After decades of successful application in products such as cookware, fire retardants, clothing and even cosmetics, the public and scientific opinion of perfluorocarbons has changed significantly. In recent years, the impact of PFAS on the environment and ourselves has been front page news on numerous occasions. Some members of this family of compounds have since been found to be carcinogenic or impacting hormone systems. Consequently, their once celebrated stability that led to the descriptive nickname "forever chemicals", pointing at their difficult breakdown and long-lasting presence in the environment, is now a point of immense concern.

Electrochemical oxidation of PFAS can play an important part in the breakdown of these pollutants in wastewater streams. This process, however, requires strong oxidizing species, such as ●OH or SO₄^●- radicals, which are generated from reactions involving highly reactive and aggressive compounds such as ozone and hydrogen peroxide.
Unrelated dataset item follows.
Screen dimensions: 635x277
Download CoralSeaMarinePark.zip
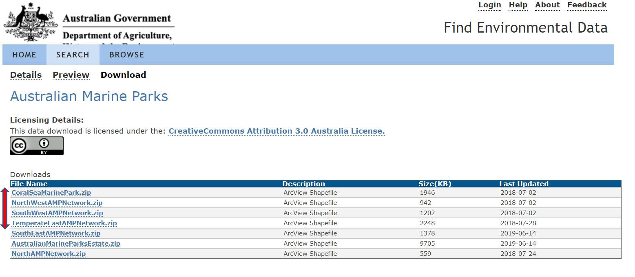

Environmental compatibility can be greatly improved by in situ generation of these reactive species on electrode surfaces, or as we propose here, by eliminating them entirely using direct oxidation of PFAS on UV photoanodes.

In this PhD project you will work on the photo-electrochemical oxidation of PFAS using direct oxidation on semiconductor electrodes under UV illumination. You will prepare and characterize novel thin-film TiO₂ electrodes using electrochemical and physical methods (sputtering, ALD). From photo-electrochemical and surface studies you will unravel reaction mechanisms for PFAS oxidation and build a fundamental understanding that will feed into improving the materials. By varying the stoichiometry, dopants and surface morphology you will gain insight into the relation between the material properties and their photo-electrocatalytic activity. After developing sufficiently active materials, you can further enhance their performance by depositing them on 3d-porous substrates to increase their surface area.

Through this research we will find pathways towards the optimal electrodes to degrade PFAS efficiently and in an environmentally responsible manner.